Es ist möglich bei seiner Körperpflege auf Natürlichkeit und Nachhaltigkeit zu setzen. Ich muss allerdings zugeben, dass ich auf eines bislang nicht verzichten kann und will: meine supertolle Ultraschallzahnbürste! Ich liebe sie einfach und ich liebe das saubere Gefühl meiner Zähne! Wer im Gegensatz zu mir aber eine Alternative zur Plastikzahnbürste sucht, dem kann geholfen werden. Mittlerweile findet man online und in Bio-Supermärkten Zahnbürsten, die am Ende ihrer Lebenszeit einfach im Biomüll oder auf dem Kompost landen. Sie sind vollständig biologisch abbaubar! Ich finde das ganz toll, aber ich bin im Moment noch nicht so weit auf meine elektrische Zahnbürste zu verzichten.

Hingegen verzichten wir weitestgehend auf Wegwerfwindeln. Solche Einmalwindeln verursachen Unmengen an Müll. Auch Feuchttücher sind nicht so das Wahre- vor allem, wenn sie achtlos in die Toilette geworfen werden! Jährlich verstopfen unzählige Feuchttücher die städtischen Anlagen der Abwasseraufbereitung.

Mein Mann und ich haben uns unter anderem deshalb bereits in der Schwangerschaft für das Wickeln mit Stoff entschieden. Ein weiterer nachhaltiger Aspekt ist, dass wir die Stoffwindeln auch für das nächste Kind oder die nächsten Kinder nutzen können. Auf diese Weise sparen wir zusätzlich auch eine Menge Geld. Den Popo meines Kindes reinige ich meist nur mit klarem Wasser, vor allem wenn ich Zuhause oder bei Freunden bin. Mehr braucht es nicht und der Popo wird trotzdem sauber.

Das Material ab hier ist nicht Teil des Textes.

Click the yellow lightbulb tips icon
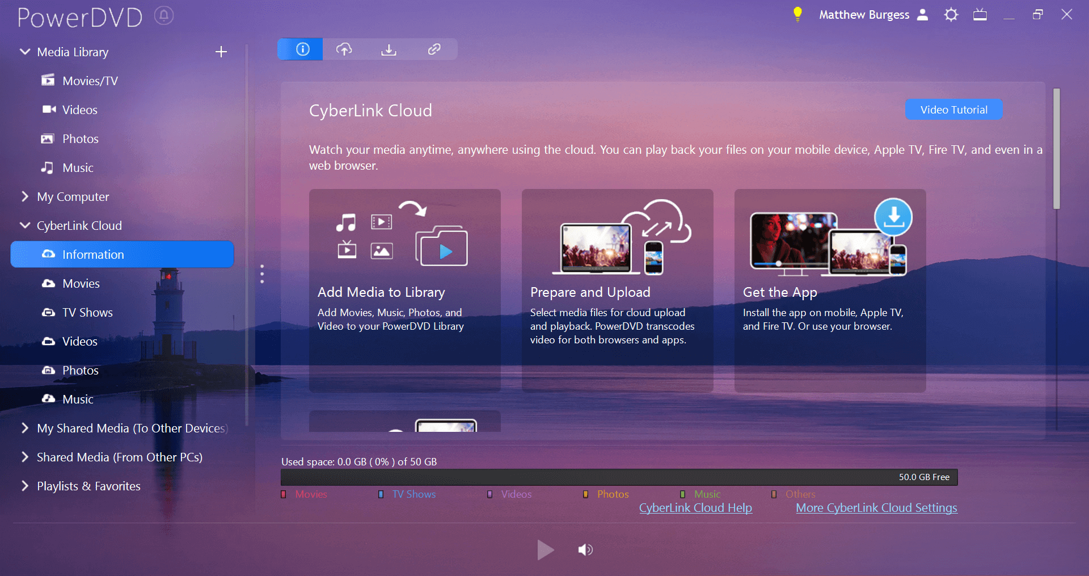This screenshot has height=576, width=1089. pos(797,15)
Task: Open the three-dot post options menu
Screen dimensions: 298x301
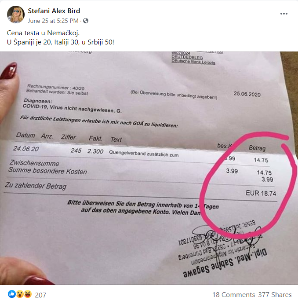Action: (283, 14)
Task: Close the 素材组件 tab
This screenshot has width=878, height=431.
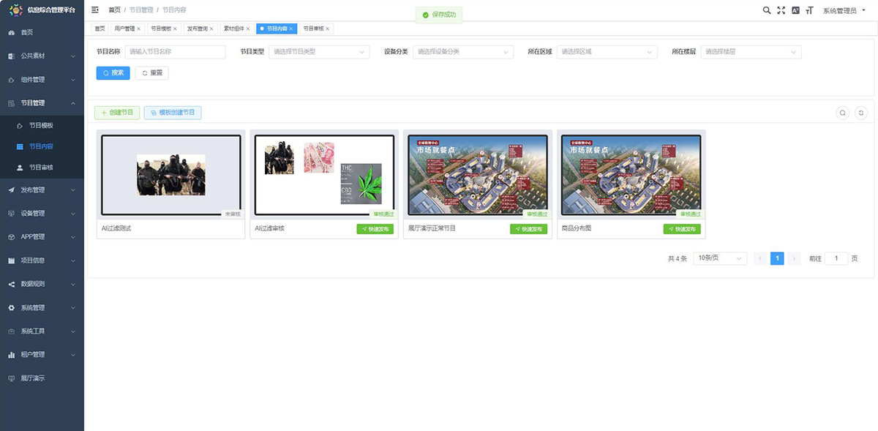Action: [x=248, y=29]
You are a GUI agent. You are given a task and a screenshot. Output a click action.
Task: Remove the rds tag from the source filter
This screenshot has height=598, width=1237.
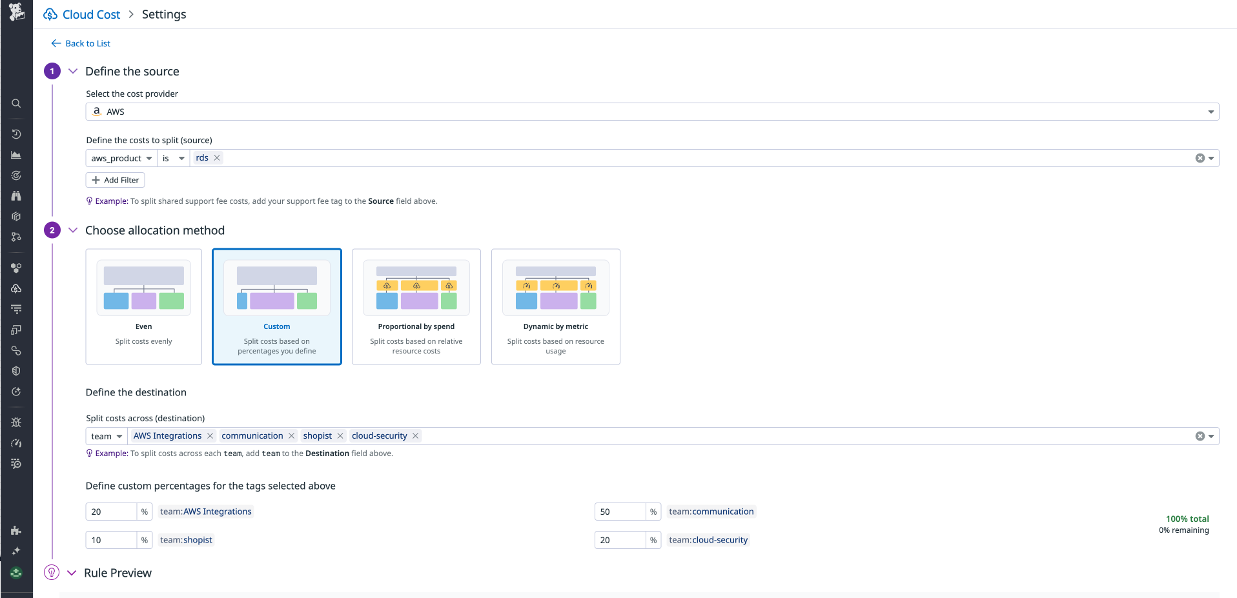click(x=217, y=157)
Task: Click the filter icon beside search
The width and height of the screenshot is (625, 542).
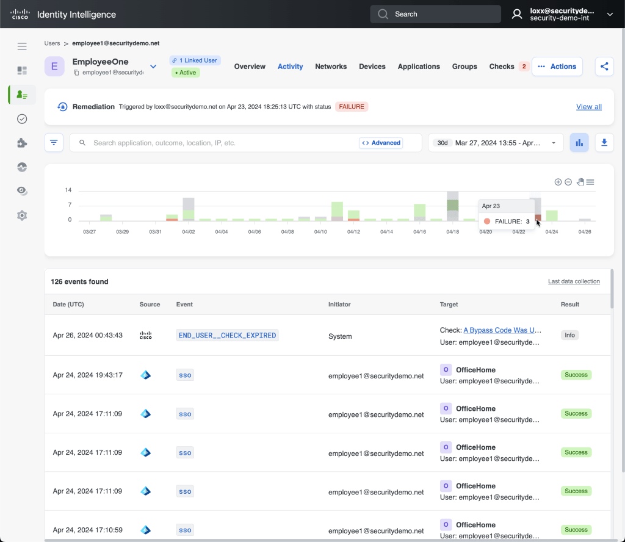Action: pyautogui.click(x=54, y=143)
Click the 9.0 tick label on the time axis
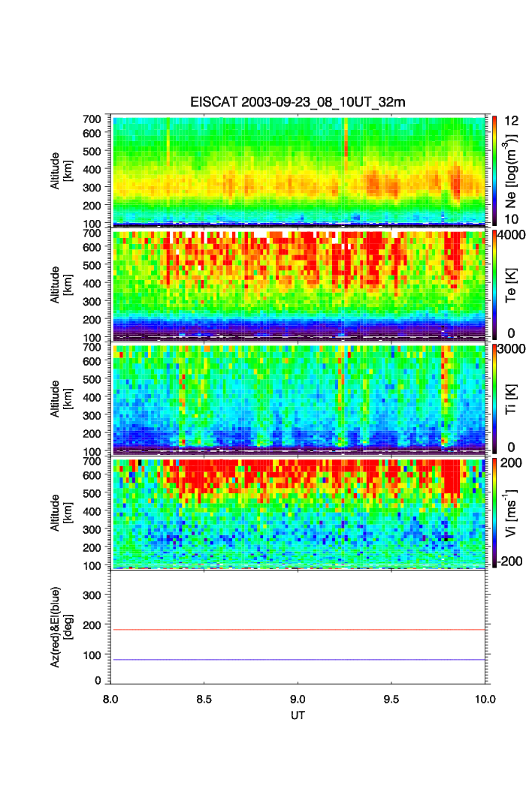 [298, 699]
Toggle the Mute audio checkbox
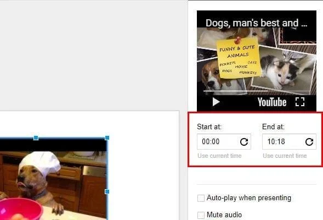Image resolution: width=323 pixels, height=220 pixels. (x=201, y=215)
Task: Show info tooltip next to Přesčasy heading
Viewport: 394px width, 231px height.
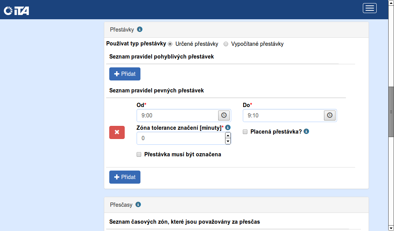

Wenn man darüber nachdenkt, fallen einem immer wieder „Einmal-Dinge“ ein, die sich leicht durch nachhaltige, wiederverwendbare Dinge ersetzen lassen. Dazu zählen Stoffbeutel statt Plastiktüte, waschbare Stilleinlagen statt Einmal-Stilleinlagen, Glasflaschen statt Plastikflaschen, etc.

Ich bin ganz bestimmt keine Klischee-Öko-Mutti, aber ich versuche meinen kleinen Teil dazu beizutragen, dass die Welt nicht im Müll versinkt. Die Ärzte brachten es vor ein paar Jahren auf den Punkt als sie sangen:

„Es ist nicht deine Schuld, dass die Welt ist wie sie ist. Es wär‘ nur deine Schuld, wenn sie so bleibt.“

In diesem Sinne wünsche ich euch noch einen tollen, sonnigen Tag!